In March, state lawmakers took an important step, enacting pandemic pay of $2.25 an hour for “direct care” workers in nursing homes. But the raise is set to expire on Sept. 30, 2021. To date, that raise reached some nursing home workers but has excluded others, including the cleaning and kitchen staff that feed and clean up after residents, including COVID-19 patients.
Nursing home workers across Michigan are calling to be respected, protected, and paid, as the pandemic drags on and the crisis in Michigan’s nursing home worsens. They’re demanding additional consideration and support for residents and workers alike, including renewing and expanding the $2.25/hr pandemic pay for these essential frontline workers.

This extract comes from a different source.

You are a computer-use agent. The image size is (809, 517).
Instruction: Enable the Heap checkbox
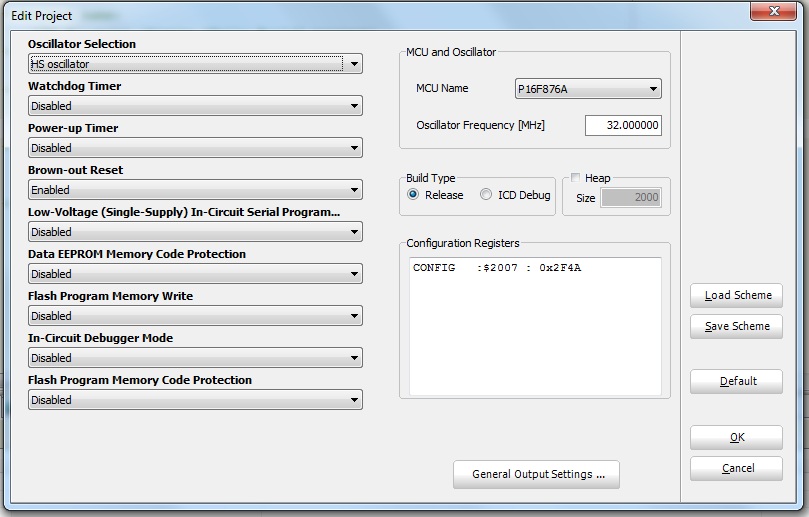click(x=576, y=178)
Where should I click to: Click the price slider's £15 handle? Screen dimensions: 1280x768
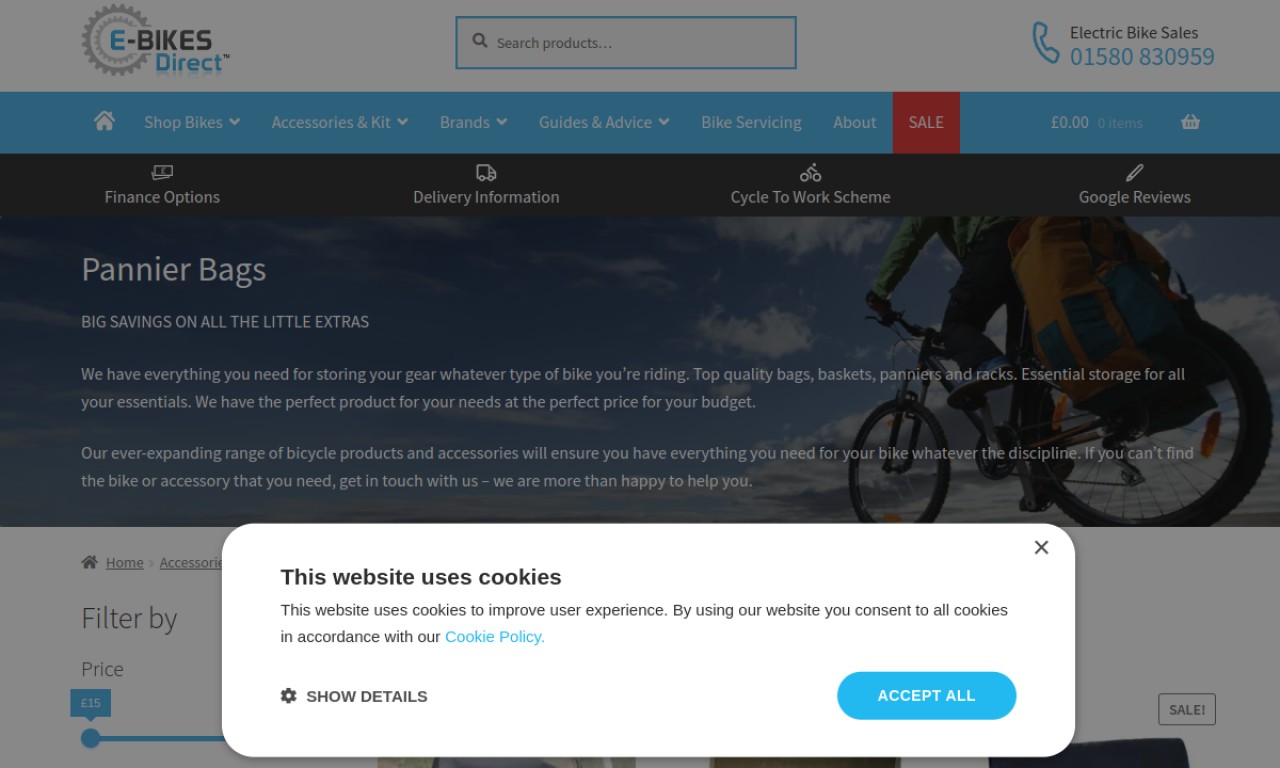[91, 738]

Nursing home workers and residents have been among the hardest hit during the pandemic. Michigan’s nursing homes were in crisis before COVID-19, with low wages, unsafe working conditions and short staffing that overburdened workers and underserved residents. Essential nursing home workers in all roles have unnecessarily gotten sick and even died from COVID-19 contracted on the job. Now, with the additional trauma of the last year and a half, many skilled workers are leaving nursing homes.